Desirably, a commercial, flushable product should be relatively responsive to water and be transportable in a sewer system. Commercially available water-soluble polymers, such as polyethylene oxide (PEO), polyvinyl alcohol (PVOH), acrylamide polymers, acrylic acid-based polymers, and cellulose derivatives, possess the desired characteristics for flushability, such as water solubility and/or water dispersibility.

However, due to their in-use degradability and storage degradation, these materials function poorly as components in personal care products. Other disadvantages are that these polymers are difficult to process and are substantially more expensive than polyolefins.

The requirements for a functional and flushable product provide a substantial challenge in finding suitable materials with the desired properties. In an attempt to overcome the flushability problem of a water resistant film the prior art has modified the water resistant polymer. One of the more useful ways of modifying polymers involves blending them with other polymers of different structures and properties.

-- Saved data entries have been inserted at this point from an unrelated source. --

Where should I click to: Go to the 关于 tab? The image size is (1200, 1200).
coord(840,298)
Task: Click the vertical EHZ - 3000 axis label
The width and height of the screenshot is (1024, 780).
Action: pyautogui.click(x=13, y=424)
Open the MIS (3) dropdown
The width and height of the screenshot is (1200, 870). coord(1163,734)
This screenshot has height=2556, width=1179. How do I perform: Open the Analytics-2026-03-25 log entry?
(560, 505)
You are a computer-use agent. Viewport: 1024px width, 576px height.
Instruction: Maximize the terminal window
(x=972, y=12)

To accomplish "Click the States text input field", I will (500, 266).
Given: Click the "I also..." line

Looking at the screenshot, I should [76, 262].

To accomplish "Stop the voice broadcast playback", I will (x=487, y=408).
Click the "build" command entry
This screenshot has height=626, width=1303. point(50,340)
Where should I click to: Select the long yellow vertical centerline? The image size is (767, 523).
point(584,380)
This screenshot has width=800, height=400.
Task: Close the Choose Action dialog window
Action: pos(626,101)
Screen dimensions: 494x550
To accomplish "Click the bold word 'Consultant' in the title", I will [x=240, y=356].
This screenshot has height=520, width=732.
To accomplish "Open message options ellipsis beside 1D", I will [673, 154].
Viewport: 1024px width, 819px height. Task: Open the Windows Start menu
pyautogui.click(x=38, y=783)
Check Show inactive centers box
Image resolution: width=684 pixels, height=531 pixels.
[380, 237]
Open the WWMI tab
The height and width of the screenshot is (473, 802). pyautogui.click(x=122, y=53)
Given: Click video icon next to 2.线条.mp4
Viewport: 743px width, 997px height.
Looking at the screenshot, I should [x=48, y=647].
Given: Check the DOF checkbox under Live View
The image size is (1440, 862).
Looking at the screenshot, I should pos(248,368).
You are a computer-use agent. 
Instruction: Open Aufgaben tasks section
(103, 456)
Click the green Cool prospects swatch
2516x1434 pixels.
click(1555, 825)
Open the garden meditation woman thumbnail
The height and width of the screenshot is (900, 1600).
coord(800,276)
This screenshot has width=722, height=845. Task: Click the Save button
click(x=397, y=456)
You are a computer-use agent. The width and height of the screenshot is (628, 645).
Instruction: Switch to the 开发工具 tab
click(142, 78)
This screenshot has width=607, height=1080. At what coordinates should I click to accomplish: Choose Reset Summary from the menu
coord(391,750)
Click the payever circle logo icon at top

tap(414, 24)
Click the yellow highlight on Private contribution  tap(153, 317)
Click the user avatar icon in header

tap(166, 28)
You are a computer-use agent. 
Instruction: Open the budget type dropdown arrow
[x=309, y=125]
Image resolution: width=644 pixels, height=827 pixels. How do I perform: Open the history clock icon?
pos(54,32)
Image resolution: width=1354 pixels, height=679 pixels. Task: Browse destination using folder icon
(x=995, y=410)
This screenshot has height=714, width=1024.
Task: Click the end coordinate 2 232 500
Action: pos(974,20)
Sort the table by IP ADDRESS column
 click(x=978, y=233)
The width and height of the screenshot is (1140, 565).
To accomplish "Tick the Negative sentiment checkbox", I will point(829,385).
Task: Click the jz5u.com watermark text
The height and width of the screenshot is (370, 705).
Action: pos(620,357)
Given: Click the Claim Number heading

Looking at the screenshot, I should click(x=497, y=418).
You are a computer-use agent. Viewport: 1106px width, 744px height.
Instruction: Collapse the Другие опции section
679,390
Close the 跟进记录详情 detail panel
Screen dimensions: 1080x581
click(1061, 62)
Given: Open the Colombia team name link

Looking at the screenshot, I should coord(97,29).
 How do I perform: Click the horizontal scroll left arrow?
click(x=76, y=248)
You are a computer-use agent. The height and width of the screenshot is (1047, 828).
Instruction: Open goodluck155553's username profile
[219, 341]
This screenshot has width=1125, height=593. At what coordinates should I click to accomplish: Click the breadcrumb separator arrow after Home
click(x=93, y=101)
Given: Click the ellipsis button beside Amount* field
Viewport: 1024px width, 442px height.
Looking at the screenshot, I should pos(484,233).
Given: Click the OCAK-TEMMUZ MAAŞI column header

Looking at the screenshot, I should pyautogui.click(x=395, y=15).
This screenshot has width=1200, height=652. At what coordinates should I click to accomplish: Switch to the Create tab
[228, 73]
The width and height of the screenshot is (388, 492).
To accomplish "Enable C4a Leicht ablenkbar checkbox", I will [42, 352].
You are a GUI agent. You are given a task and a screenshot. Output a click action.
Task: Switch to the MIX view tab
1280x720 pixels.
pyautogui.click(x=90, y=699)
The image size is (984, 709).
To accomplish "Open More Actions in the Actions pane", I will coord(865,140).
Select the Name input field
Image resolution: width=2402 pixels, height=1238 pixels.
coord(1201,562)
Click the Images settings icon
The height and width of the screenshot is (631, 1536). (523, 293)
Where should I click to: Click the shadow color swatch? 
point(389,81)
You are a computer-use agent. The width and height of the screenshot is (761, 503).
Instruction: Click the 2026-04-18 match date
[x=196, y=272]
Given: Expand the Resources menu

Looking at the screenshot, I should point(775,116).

Polymer blends of polyolefins and poly(ethylene oxide) have been shown to be water modifiable at expectedly low weight % polyolefin levels. Such blends would be anticipated to be flushable when exposed to water in a toilet but do not possess the dry mechanical properties required for functionality in use. Moreover, the high content of poly(ethylene oxide) makes such materials prohibitively expensive for use in a disposable personal hygiene article such as a sanitary napkin, diaper and the like. Polymer blends of polyolefins and poly(ethylene oxide) containing greater than about 45 weight percent of polyolefin are generally water resistant and are not water modifiable.

In view of the problems of the prior art, it remains highly desirable to provide a water modifiable film having a substantial portion of thereof composed of a polyolefin.

More desirably, the water modifiable film should have greater than about 55 weight percent of a polyolefin. When dry, the film should have the mechanical properties necessary for functionality. When wet, the films should lose at least a portion of its mechanical properties which would render the film flushable and transportable in a sewer system. Such films could be used for making flushable banier films for personal care products.

SUMMARY OF THE INVENTION Briefly, the present invention provides for a water-modifiable film or other thermoplastic article having greater than about 55 weight percent of a polyolefin and less than about 45 weight percent of poly(ethylene oxide). As used herein "water modifiable" means that a four mil (one mil equals 0.001 of an inch) thick film, when immersed in water for 30 seconds, will have modified by greater than 10% two or more of the following tensile properties: percent strain-to-break, peak stress, energy-to-break and modulus.

To determine the degree of modification, the "wet" values are compared to the pre- immersed or "dry" film values.

Another embodiment of the invention is a water-modifiable film having greater than about 55 weight percent of a modified polyolefin and less than about 45 weight percent of poly(ethylene oxide). The polyolefin is modified by having from about 1 weight percent to about 30 weight percent, based on the total weight of the polyolefin and poly(ethylene oxide), of a monomer grafted onto the polyolefin backbone. Preferably the monomer is 2-hydroxyethyl methacrylate or polyethylene glycol ethyl ether methacrylate.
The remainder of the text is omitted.